#### How to complete this task
The copy should begin at the line containing "The width and height of the screenshot is (1361, 635)." and end with the last line below, every line exact and no picture included.

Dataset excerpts
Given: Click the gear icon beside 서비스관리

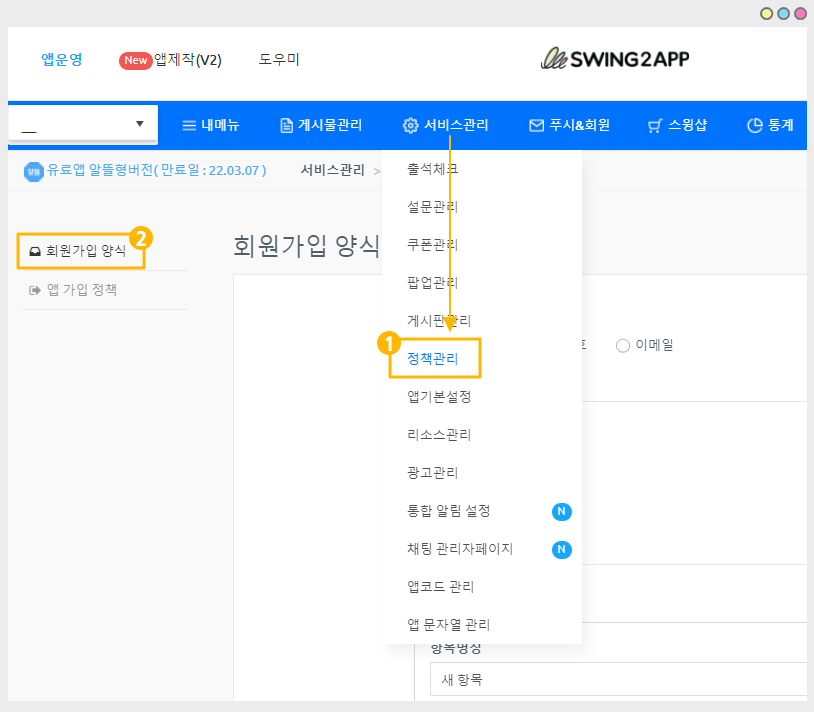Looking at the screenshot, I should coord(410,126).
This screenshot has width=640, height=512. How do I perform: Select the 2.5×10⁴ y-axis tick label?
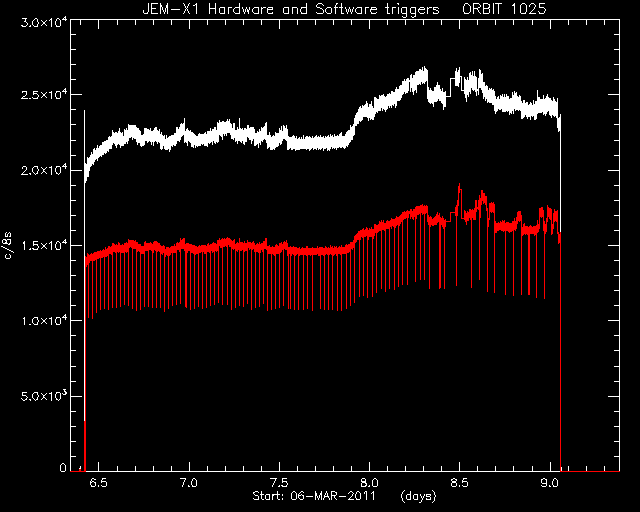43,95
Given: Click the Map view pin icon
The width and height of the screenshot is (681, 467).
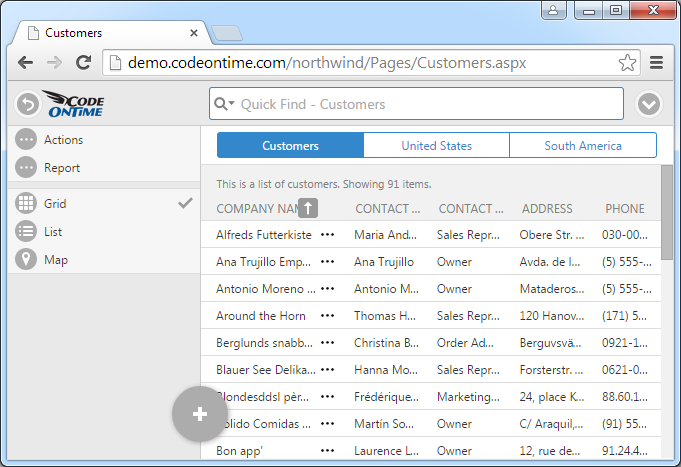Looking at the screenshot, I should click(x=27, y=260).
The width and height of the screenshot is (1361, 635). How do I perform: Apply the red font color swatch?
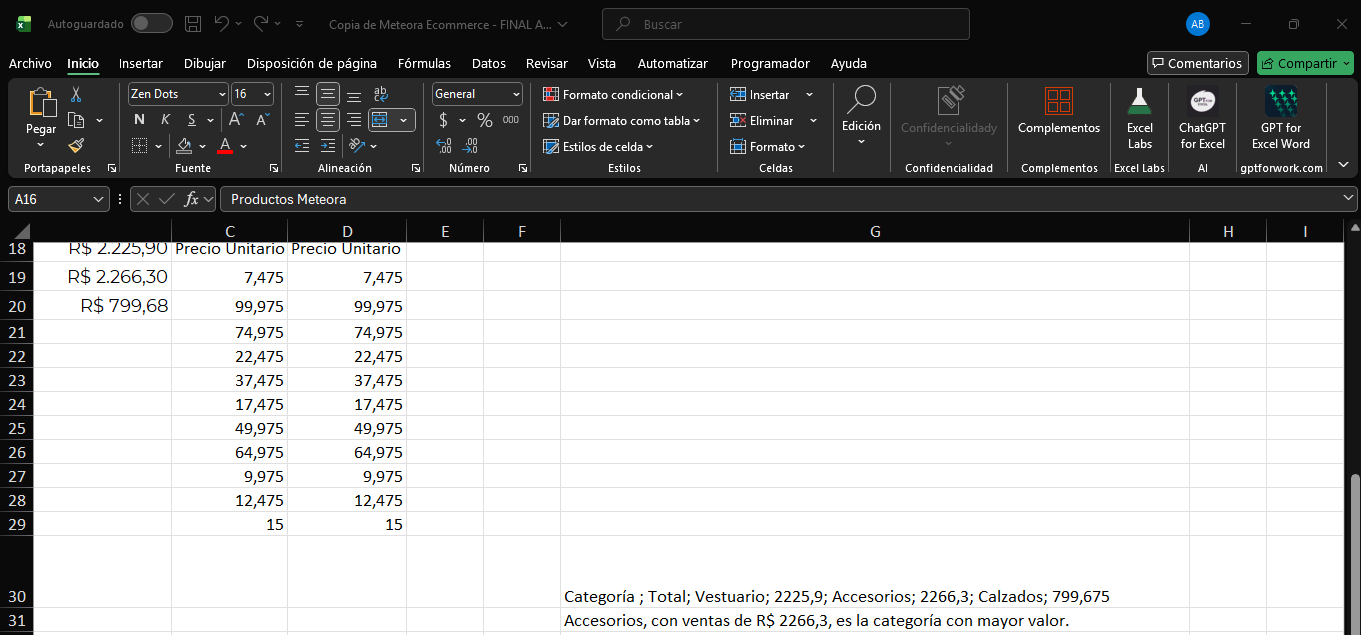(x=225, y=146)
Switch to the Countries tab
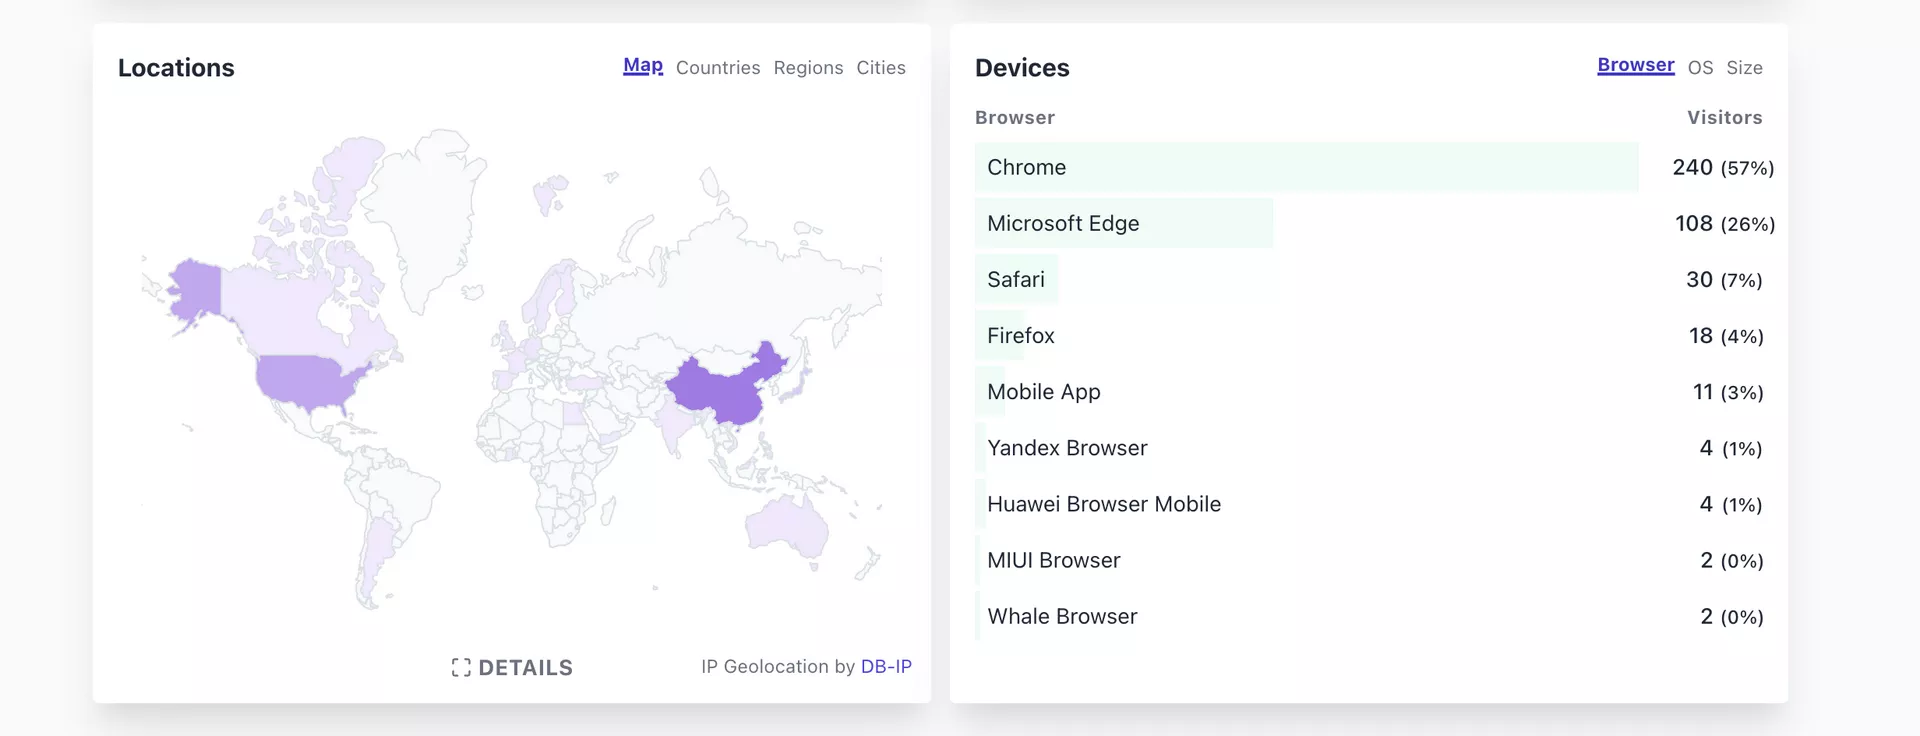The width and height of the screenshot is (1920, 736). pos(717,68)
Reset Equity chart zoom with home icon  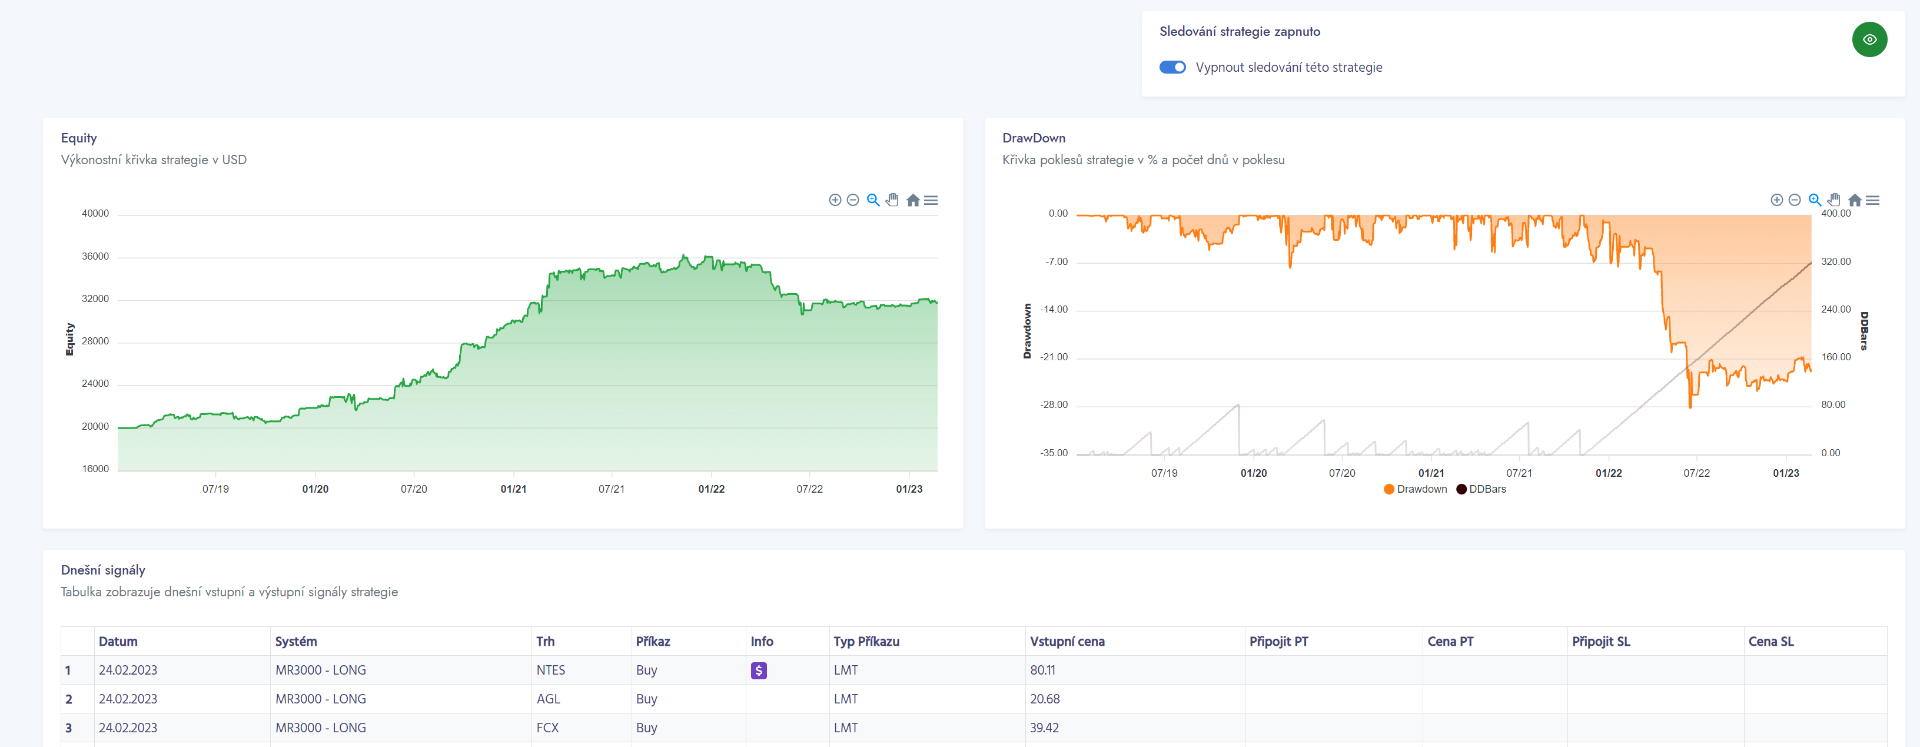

#### Exercise output
The width and height of the screenshot is (1361, 635). How do I perform: Apply the red font color swatch?
(x=225, y=146)
Switch to the Countries tab
The width and height of the screenshot is (1920, 736). pos(717,68)
Reset Equity chart zoom with home icon  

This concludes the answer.